### CONSEGNA 1
Rispondi a queste domande basandoti sull'articolo:
(a) In quale città si trova la casa bifamiliare di Dickie?
(b) Quale dialetto ha imparato Liotta prima delle riprese?
(c) Da quale città proviene l'attrice Michela De Rossi?
### CONSEGNA 2
Traduci in inglese questa frase dell'articolo: "Prima delle riprese, Liotta ha imparato un po’ del dialetto napoletano parlato da Giuseppina nella sceneggiatura."

### ARTICOLO

***

Quando “Hollywood Dick” e la moglie napoletana si trasferiscono nella casa bifamiliare di Dickie a Newark, iniziano ad intensificarsi vecchi dissapori familiari. Nivola continua: “Quando arrivano a casa, Dickie si innamora subito di Giuseppina. Dick inizia a picchiare la sua neo sposa, cosa che fa infuriare suo figlio. Alla fine Dickie, che in tutta la vita non ha mai affrontato suo padre ha un confronto con lui: spalanca il suo mondo e scatena ogni tipo di rabbia, inquietudine e risentimento, insieme a tutta la paura e il dolore che ha patito crescendo sotto il controllo di suo padre”.
Prima delle riprese, Liotta ha imparato un po’ del dialetto napoletano parlato da Giuseppina nella sceneggiatura. L’attore commenta: “Fortunatamente ho un amico che ha i genitori napoletani, e da piccolo gli hanno insegnato a parlarlo. È completamente diverso. Le cose che forse impieghiamo un minuto per dirle in una specie di italiano standard, possono uscire in dieci secondi. È stata una cosa interessante da fare e una bella sfida”.
Chase aggiunge: “Ray è interessante, divertente, spaventoso, simpatico, molto intelligente. È stato davvero un piacere vederlo lavorare”.
Per ricoprire il ruolo di Giuseppina, la bellissima giovane donna che entra nella vita dei membri della famiglia Moltisanti e Soprano, i realizzatori hanno guardato all’Italia, dove hanno scoperto l’attrice romana Michela De Rossi, al suo debutto cinematografico americano. Chase afferma: “È piena di vita. Ha un istinto impeccabile: è arrivata e si è subito adattata a qualunque scena. Tornerei a lavorare con lei anche domani se potessi”.

***

### ESTRATTI DEI DATI

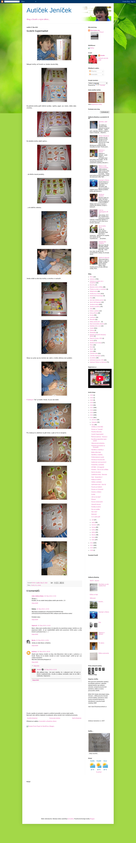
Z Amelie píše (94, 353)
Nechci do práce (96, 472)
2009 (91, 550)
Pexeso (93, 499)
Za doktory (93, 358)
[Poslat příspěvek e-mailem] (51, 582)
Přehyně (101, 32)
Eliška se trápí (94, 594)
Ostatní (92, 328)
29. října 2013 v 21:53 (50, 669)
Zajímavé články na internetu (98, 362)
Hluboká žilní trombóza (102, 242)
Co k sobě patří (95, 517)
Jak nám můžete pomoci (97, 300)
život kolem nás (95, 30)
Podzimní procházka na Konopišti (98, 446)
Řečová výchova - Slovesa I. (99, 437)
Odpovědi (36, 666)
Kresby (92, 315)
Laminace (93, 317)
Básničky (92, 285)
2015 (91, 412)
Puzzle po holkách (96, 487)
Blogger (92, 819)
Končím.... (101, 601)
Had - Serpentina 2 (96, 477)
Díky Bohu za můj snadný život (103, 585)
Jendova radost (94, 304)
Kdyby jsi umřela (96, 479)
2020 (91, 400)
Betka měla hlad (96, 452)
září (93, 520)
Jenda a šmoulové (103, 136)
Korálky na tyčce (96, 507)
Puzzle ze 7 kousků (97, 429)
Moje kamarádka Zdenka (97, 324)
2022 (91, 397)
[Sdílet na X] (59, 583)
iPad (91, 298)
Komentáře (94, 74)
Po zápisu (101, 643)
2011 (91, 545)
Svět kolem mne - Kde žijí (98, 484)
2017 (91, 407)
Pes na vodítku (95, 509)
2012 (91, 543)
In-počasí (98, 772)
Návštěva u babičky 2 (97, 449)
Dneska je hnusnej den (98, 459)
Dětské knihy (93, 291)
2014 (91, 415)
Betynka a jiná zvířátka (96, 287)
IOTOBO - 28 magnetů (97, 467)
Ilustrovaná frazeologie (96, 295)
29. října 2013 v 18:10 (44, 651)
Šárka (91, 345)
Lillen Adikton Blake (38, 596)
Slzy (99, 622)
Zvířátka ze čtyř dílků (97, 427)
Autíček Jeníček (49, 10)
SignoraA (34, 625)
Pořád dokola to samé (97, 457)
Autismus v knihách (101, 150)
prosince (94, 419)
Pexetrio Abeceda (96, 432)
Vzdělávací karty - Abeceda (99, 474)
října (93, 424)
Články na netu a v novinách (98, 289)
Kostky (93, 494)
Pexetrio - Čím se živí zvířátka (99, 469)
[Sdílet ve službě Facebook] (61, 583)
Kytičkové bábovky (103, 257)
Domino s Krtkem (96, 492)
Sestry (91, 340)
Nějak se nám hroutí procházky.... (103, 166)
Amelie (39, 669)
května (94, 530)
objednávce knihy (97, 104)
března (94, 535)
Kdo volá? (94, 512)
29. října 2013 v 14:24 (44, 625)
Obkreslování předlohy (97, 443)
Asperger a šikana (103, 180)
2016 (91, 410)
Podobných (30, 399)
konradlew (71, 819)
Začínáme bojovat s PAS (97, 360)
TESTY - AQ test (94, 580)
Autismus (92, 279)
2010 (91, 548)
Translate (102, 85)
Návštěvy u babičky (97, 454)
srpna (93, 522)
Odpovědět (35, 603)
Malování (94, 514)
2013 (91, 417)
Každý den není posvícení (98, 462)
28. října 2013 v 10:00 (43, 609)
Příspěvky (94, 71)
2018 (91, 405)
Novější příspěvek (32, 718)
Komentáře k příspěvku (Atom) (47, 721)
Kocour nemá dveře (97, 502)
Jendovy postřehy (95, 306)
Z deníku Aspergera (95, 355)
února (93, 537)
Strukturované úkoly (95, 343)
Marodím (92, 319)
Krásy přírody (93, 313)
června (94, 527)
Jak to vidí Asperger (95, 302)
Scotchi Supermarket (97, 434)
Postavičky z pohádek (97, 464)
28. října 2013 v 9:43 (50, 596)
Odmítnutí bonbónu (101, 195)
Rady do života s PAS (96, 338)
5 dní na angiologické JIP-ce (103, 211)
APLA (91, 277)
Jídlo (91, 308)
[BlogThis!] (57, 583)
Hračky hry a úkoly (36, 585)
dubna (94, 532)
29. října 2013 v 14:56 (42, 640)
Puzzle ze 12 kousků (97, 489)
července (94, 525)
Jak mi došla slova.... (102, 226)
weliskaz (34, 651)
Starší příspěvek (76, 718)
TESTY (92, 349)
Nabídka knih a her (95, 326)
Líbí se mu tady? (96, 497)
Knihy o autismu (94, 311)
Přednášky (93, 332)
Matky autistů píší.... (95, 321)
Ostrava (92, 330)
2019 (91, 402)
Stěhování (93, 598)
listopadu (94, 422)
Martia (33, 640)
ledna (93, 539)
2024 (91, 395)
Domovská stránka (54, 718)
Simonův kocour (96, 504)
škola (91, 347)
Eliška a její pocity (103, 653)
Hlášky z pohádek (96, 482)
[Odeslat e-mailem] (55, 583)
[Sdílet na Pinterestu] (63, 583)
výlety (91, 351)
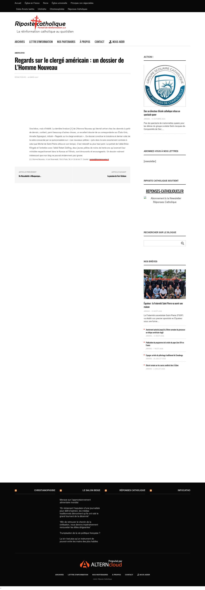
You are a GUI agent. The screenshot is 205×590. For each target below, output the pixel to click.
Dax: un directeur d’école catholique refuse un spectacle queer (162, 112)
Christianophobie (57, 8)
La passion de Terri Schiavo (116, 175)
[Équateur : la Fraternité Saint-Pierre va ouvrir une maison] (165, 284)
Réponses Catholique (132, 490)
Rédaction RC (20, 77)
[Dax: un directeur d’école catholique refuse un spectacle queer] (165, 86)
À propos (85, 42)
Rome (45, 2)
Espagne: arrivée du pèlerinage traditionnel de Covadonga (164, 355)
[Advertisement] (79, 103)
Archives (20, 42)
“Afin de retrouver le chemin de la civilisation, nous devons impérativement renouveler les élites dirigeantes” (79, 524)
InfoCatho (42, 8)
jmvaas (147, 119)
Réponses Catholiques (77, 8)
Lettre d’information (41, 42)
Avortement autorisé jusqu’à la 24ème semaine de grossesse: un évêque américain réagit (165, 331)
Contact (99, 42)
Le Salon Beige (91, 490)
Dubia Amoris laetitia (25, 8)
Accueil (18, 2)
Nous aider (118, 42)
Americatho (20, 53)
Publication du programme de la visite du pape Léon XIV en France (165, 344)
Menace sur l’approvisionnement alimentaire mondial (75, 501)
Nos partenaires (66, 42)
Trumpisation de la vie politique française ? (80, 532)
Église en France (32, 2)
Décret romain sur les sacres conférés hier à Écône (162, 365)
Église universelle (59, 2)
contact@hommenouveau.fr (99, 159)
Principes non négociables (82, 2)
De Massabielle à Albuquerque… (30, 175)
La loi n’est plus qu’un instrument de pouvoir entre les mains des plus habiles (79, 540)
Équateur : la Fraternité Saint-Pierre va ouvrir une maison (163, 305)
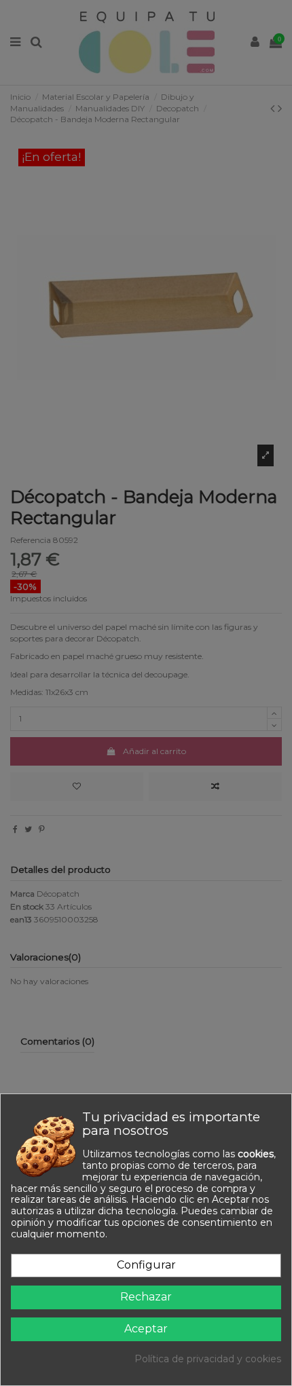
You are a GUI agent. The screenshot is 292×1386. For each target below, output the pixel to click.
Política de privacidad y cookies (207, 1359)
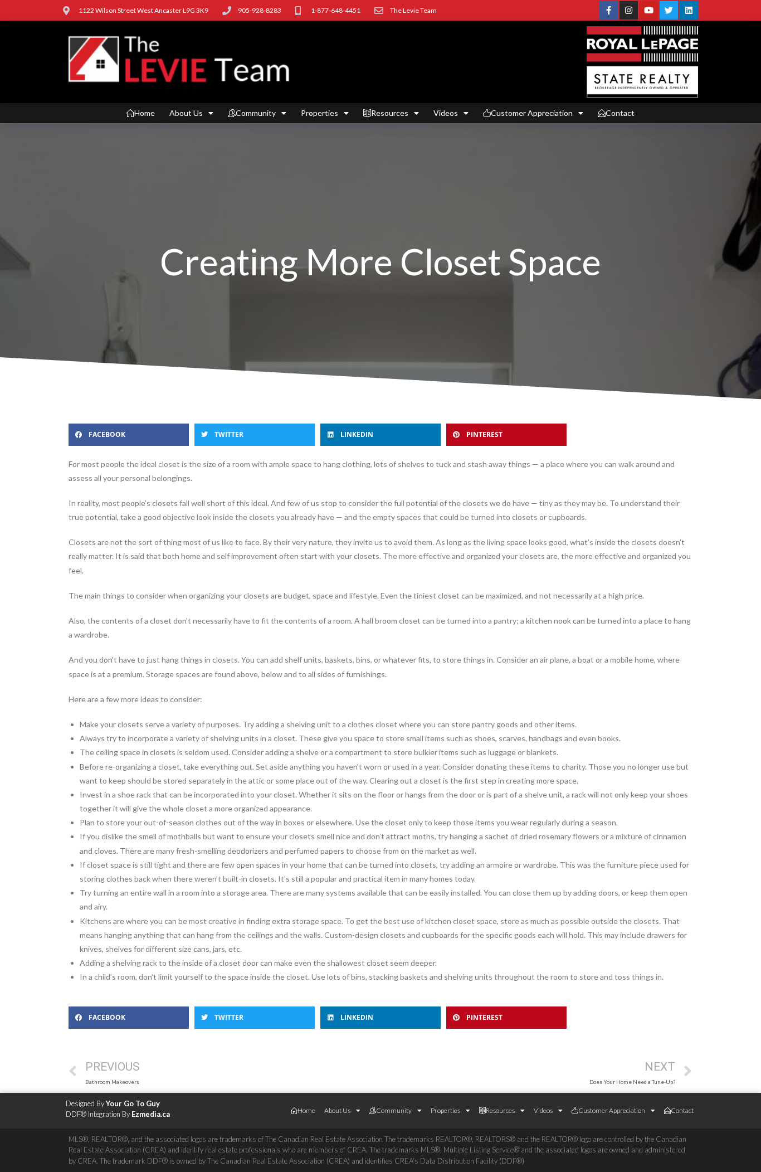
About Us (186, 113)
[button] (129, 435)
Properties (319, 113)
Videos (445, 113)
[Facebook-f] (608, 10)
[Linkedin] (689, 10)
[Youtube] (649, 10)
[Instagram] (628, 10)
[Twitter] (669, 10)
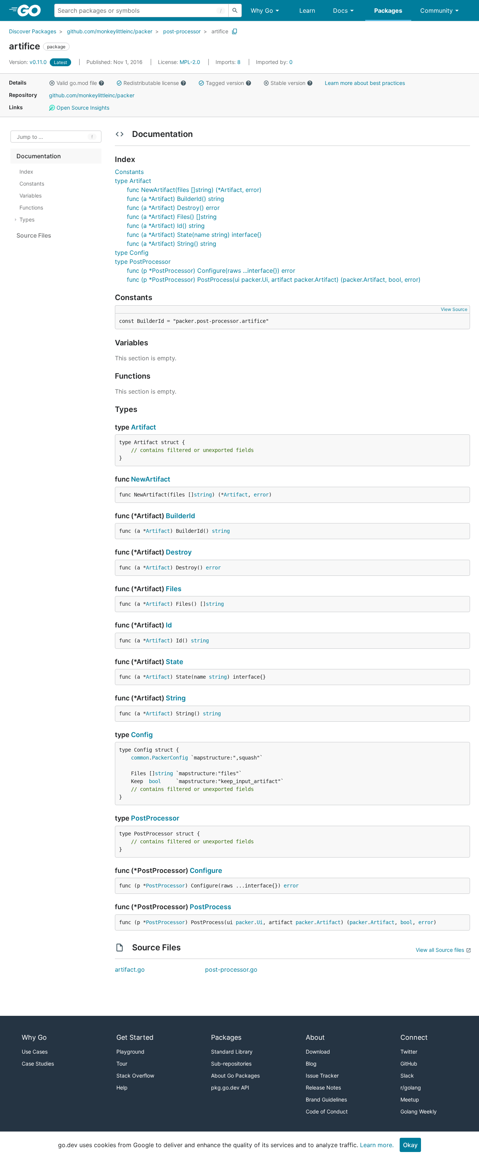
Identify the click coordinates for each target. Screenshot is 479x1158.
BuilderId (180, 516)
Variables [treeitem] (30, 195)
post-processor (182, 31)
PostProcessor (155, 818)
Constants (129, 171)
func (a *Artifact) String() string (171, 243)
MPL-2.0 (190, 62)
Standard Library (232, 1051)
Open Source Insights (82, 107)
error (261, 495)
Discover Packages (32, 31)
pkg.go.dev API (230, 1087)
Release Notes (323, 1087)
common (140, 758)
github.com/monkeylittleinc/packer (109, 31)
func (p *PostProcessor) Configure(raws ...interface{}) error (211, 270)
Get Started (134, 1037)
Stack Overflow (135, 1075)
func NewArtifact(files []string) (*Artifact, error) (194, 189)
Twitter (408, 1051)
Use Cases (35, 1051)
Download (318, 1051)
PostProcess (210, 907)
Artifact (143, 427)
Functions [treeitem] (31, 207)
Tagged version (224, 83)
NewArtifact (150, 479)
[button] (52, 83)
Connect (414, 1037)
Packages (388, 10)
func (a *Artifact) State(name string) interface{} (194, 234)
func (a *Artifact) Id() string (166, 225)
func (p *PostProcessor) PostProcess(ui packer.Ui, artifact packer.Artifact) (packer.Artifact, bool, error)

***

### RISPOSTA 1
(a) La casa bifamiliare di Dickie si trova a Newark.
(b) Liotta ha imparato il dialetto napoletano.
(c) Michela De Rossi è un'attrice romana.

### RISPOSTA 2
Before filming, Liotta learned some of the Neapolitan dialect spoken by Giuseppina in the screenplay.